The family dies, too. Socialist countries boast of factories and productivity, of the numbers of tractors cranked out and the tons of fertilizer loaded onto barges for farms. But in the homes of socialist lands, the family is often found dwindling. This is more than just a product of the depressing nature of socialism. Socialist governments come to power by destroying the family and remain in power by continuing to torment it.

The One-Child Policy is the pinnacle of socialist contempt for all that is good. The socialist state necessarily hates the newborn baby as one more mouth to feed—there’s the stinginess of those who worship production, of course. But the real cause of the socialists’ contempt for the newborn is that a baby is a reminder that the means of production are, in the end, completely mysterious. The socialist has seized nothing. He has fooled himself, but not God. The rage against God’s gifts to parents is, in this sense, completely understandable. Socialists loathe children, for children refute socialism entirely. The means of production are always God’s, not man’s.

As the United States turns turtle and goes over to the socialist camp, we should fully expect its government to take the usual socialist course and ban procreation. When Senator Susan Collins (R) of Maine says she wants to codify Roe but maintain exceptions for religious freedom, she reveals herself to be sadly delusional. Religion, “the opiate of the masses,” insists that the means of production are miraculous. The state has five-year plans and Planned Parenthood; parents have unplanned joy. That is what the socialist state loathes most of all. No socialist state has ever let religion keep it from warring on the child.

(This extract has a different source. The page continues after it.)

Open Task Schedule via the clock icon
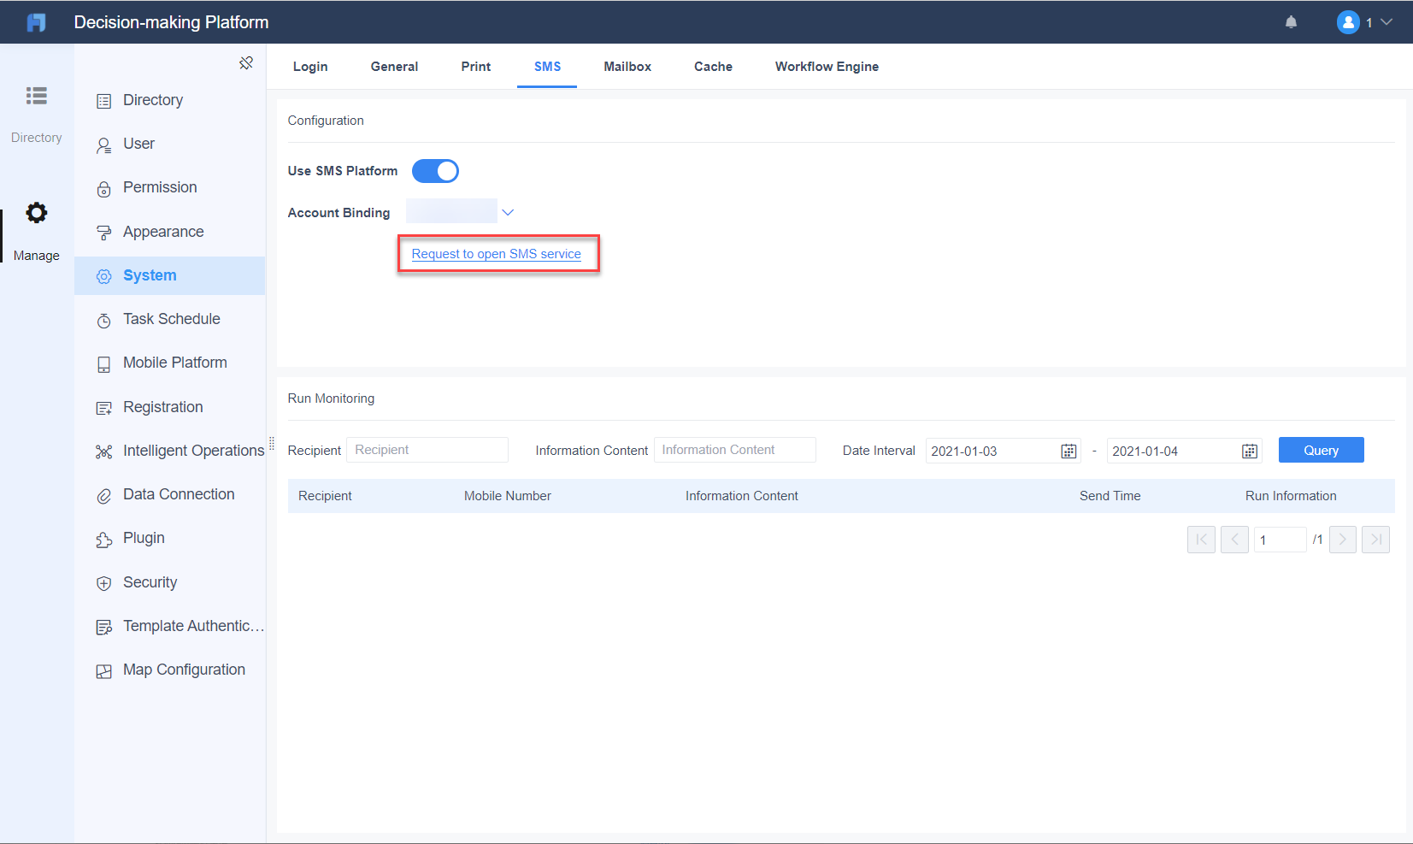This screenshot has height=844, width=1413. (104, 319)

The confirmation of population control advocate Tracy Stone-Manning to a minor bureaucratic office in the federal behemoth is not proof-positive that an American One-Child Policy is in the offing. But it is a significant step in that direction. After all, the government is mandating vaccines produced with aborted fetal tissue. How much conceptual distance is there, really, to a government mandate that fetuses be aborted?

 

Jason Morgan is associate professor at Reitaku University in Kashiwa, Japan.